Alan also highlighted the practical difficulty of undertaking light ageing experiments in the student context where there are very fixed deadlines and often short time periods in which to complete the work. The next presentation was from David Saunders (National Gallery, London) describing the different models of light box that have been used at the National Gallery - how each successive model achieved its target of bringing the exposure temperatures down to a more realistic and acceptable level. Vincent Daniels (British Museum) also presented the progression through the different models of light box used but he also introduced material other than painted/pigmented film to the meeting in the guise of 'Peat Bog Man', paper bleaching and coin corrosion issues. The Bullerswood carpet fading experiments were presented by Boris Pretzel (V&A) giving experimental detail and some early results of the micro-fading process. Marianne Odlyha (Birbeck College) presented the EU funded Environmental Research for Art Conservation project and the damage dosimeters that this team were preparing for general usage.

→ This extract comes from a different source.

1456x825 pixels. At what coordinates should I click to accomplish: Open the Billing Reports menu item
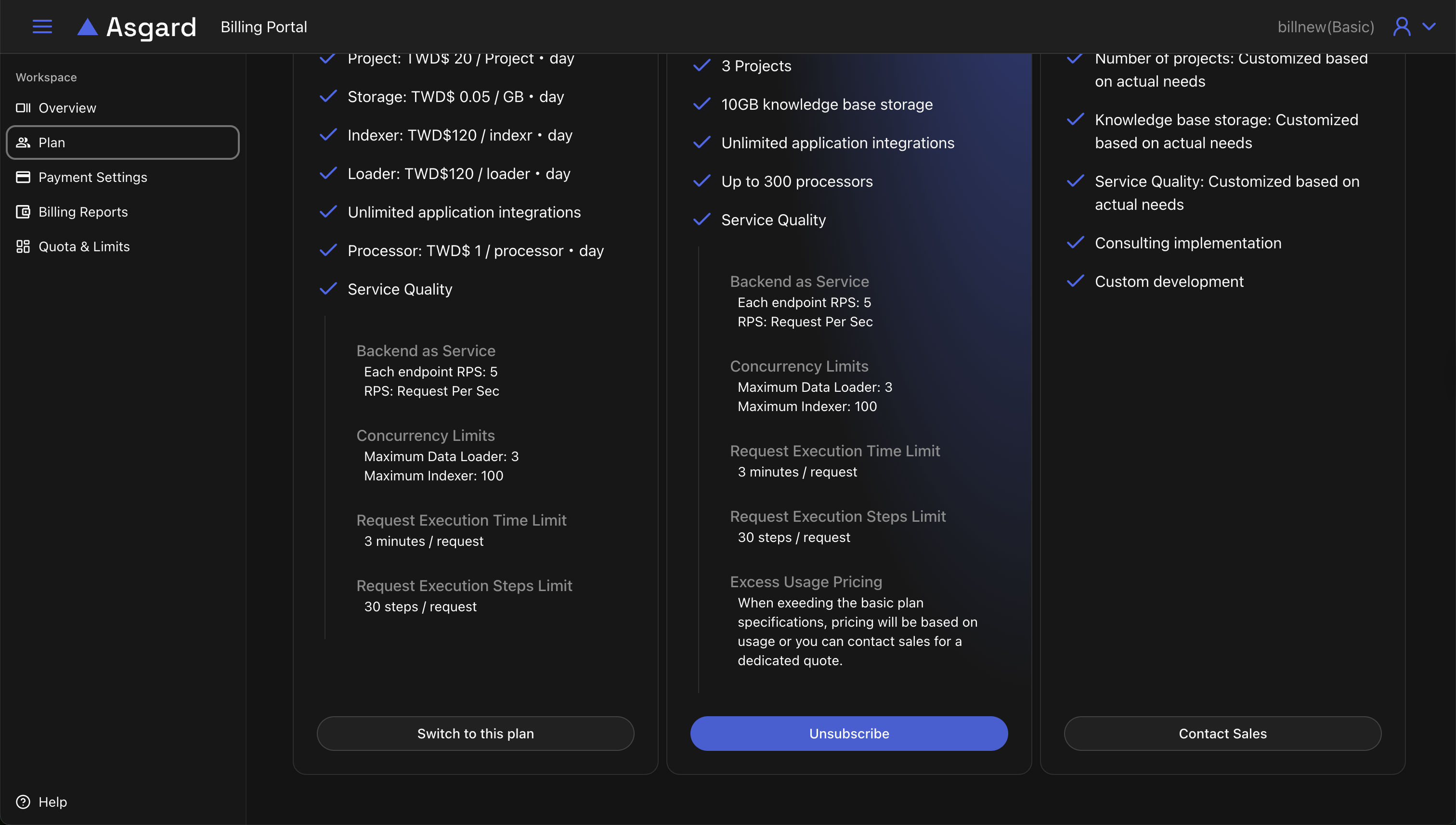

The afternoon session was dedicated to open discussion. In particular the following key points were tabled:
- UV versus UV filtered light source
- Temperature control
- RH control
- Illuminance measurements
- Commercial production of a suitable unit
Without giving a detailed account of the discussion, the outcomes can be summarised as follows:
- It is easier to design a system that includes the UV portion of the spectrum and then add filters to remove it if not required
- Temperature control - no agreement on set point could be reached but some means of control was essential
- The discontinuance of the Blue Wool standards from the Society of Dyers and Colourists could cause difficulties
- A standard dark time after light exposure would be preferable - no agreement was reached on the actual dark time
- An appropriate range of suitable lamps could help to establish conformity within the community
- A round robin series of tests to establish system comparison should be undertaken
I formed one opinion in particular during the day concerning the use of accelerated light ageing apparatus. Only the British Museum presentations and the V&A presentation dealt with media other than paints or films. I appreciate that it is in the area of pigments that light damage is of concern but the British Museum presentation dealt with possible corrosion processes caused by, or accelerated by, light. Any apparatus that we do come to some agreement on should be capable of use for these other materials.
1. Molecular Aspects of Ageing in Painted Works of Art: MOLART is a 5-year co-operative project between art historians, restorers, analytical chemists and technical physicists funded by the Netherlands Organisation for Scientific Research (NWO). The object of MOLART is the development of a scientific framework for the conservation of painted art on the molecular level.